### THE REQUEST
Reproduce the lines below word for word, but leave out the pictures.
-- start of RECORDS SUPPLIED --
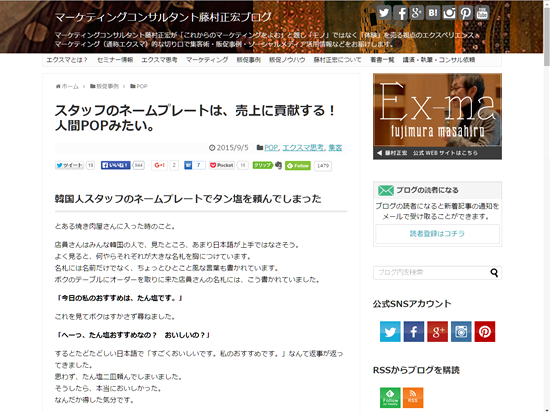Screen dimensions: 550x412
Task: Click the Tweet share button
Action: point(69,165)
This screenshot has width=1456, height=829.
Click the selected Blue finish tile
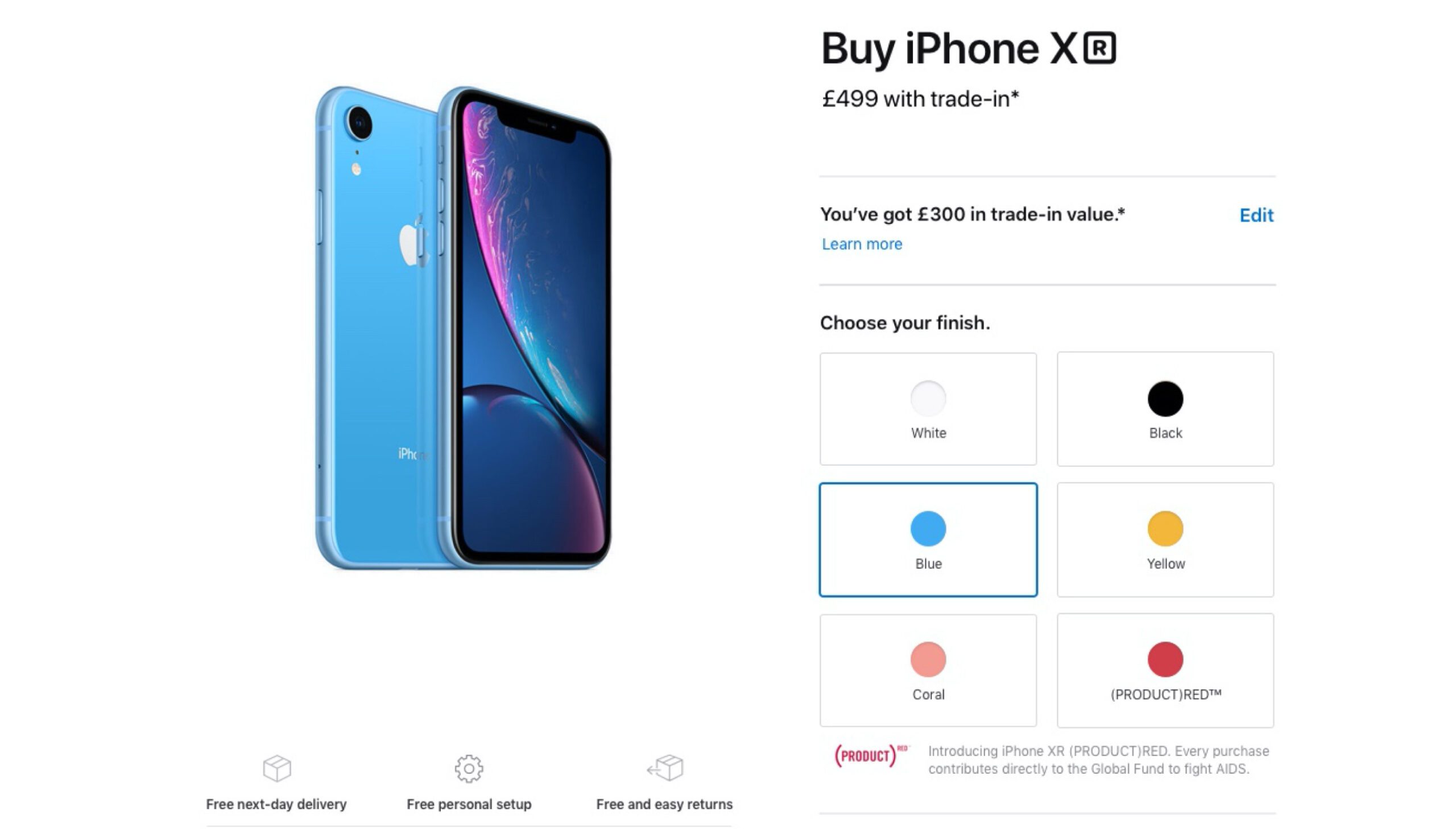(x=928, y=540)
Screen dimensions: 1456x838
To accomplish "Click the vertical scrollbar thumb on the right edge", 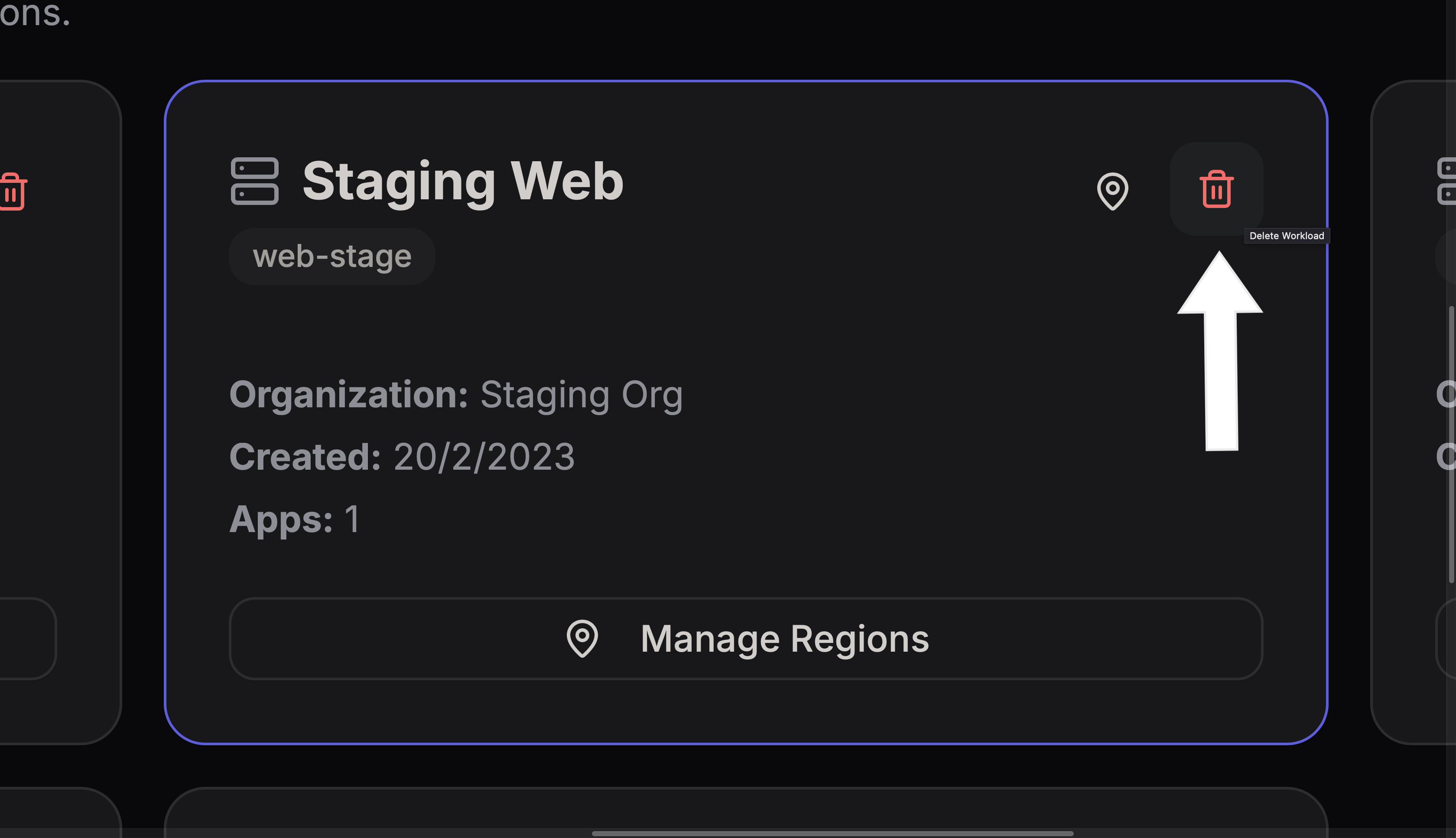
-- end of RECORDS SUPPLIED --
### OUTPUT BELOW
Screen dimensions: 550x412
Task: Click the Tweet share button
Action: point(69,165)
This screenshot has width=1456, height=829.
Click the selected Blue finish tile
(x=928, y=540)
Screen dimensions: 1456x838
To accomplish "Click the vertical scrollbar thumb on the right edge", 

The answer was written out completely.